Shin splints is generally an exercise induced injury caused by overuse of the lower leg muscles. It is more common in high impact sports or those involving a lot of running and jumping, such as basketball, netball, football. There are a number of factors which can increase a person’s risk of developing shin splints, including:

  • Abnormal biomechanics, such as overpronation or malalignment of the lower leg
  • Poor flexibility in the calf muscles and Achilles tendon
  • Insufficient warm up, fatigue
  • Recent increase in the intensity, duration, frequency or type of exercise
  • Inappropriate training surfaces- hard or uneven ground
  • High impact sports, such as running, netball, tennis, dancing or athletics
  • Poor running technique
  • Inappropriate footwear or worn out shoes


  • Pain along the inside of the shin bone (tibia)
  • Worsening pain with continued activity, generally easing with rest
  • Tenderness when touching the front of the shin
  • The calf muscles may throb or ache

Treatment/ Management

Shin-SplintsThe aim of treatment initially is to reduce inflammation and relieve pain.

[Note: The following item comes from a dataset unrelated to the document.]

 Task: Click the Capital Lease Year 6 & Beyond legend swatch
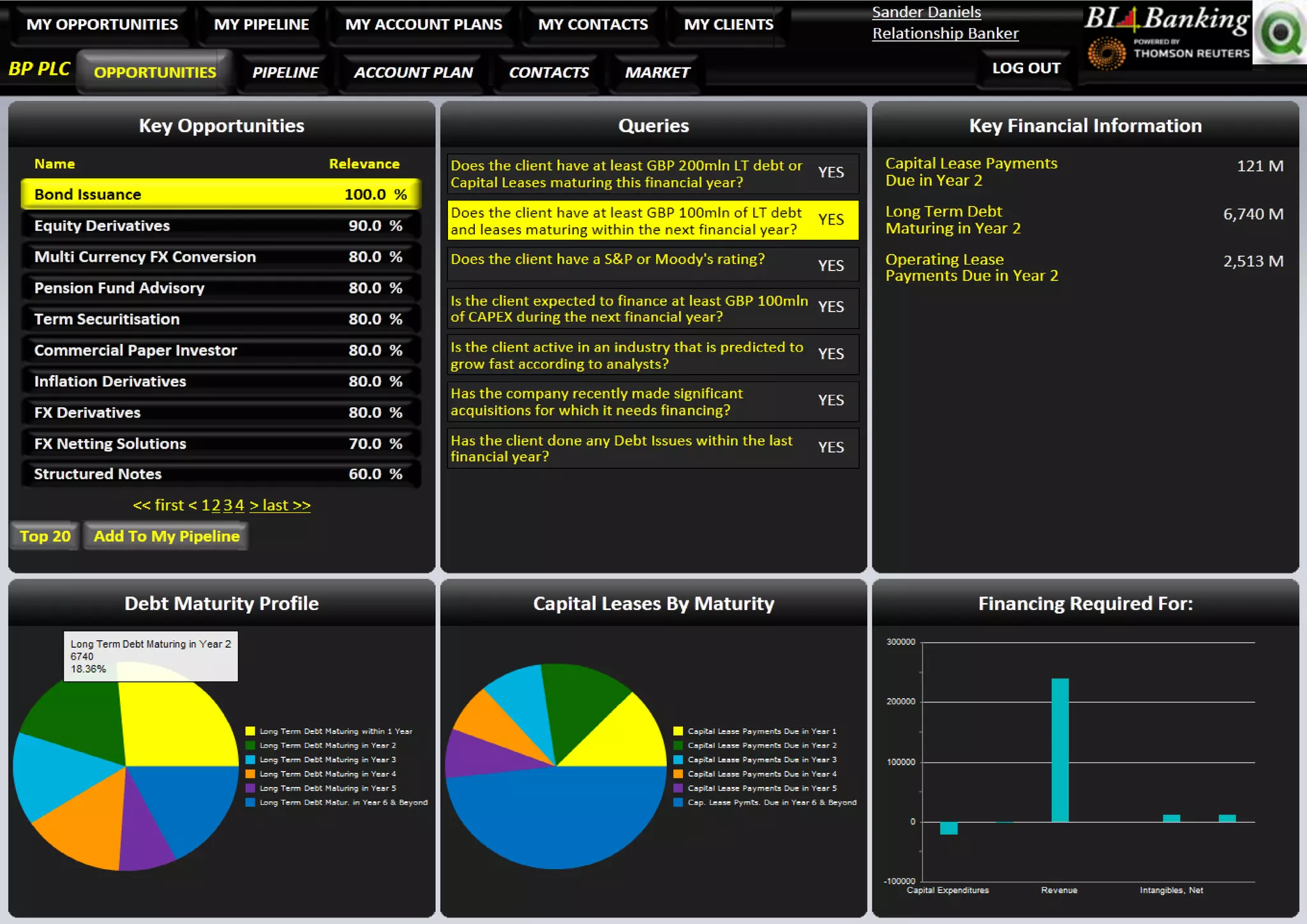tap(678, 802)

This can be achieved by:

  • Rest. In less severe cases reducing normal exercise may suffice, however in many cases full rest from impact exercises will be required. Swimming or cycling are examples of non-impact exercises.
  • Icing after activity
  • Correction of abnormal biomechanics, using orthotics, taping, strengthening or stretching
  • Physiotherapy treatment may include ultrasound, massage, education and a specific home exercise programme aimed at stretching and strengthening muscles of the lower limb including a gradual return to activity as appropriate

Return to Sport/Activity

Shin splints generally respond well to rest and treatment. Provided sufficient rest is allowed, six weeks would be the average time frame for return to sport and normal activity. It is essential that any biomechanical or training issues are addressed to prevent recurrence of the injury. It is also important to ensure adequate rest and appropriate treatment is provided to avoid ongoing complications, such as stress fractures.

Further Treatment

Surgery is considered only if conservative treatment and rest has not been successful or in persistent and recurrent cases. It is very uncommon. In this instance surgery would involve releasing the connective tissue where the muscle attaches to the tibia.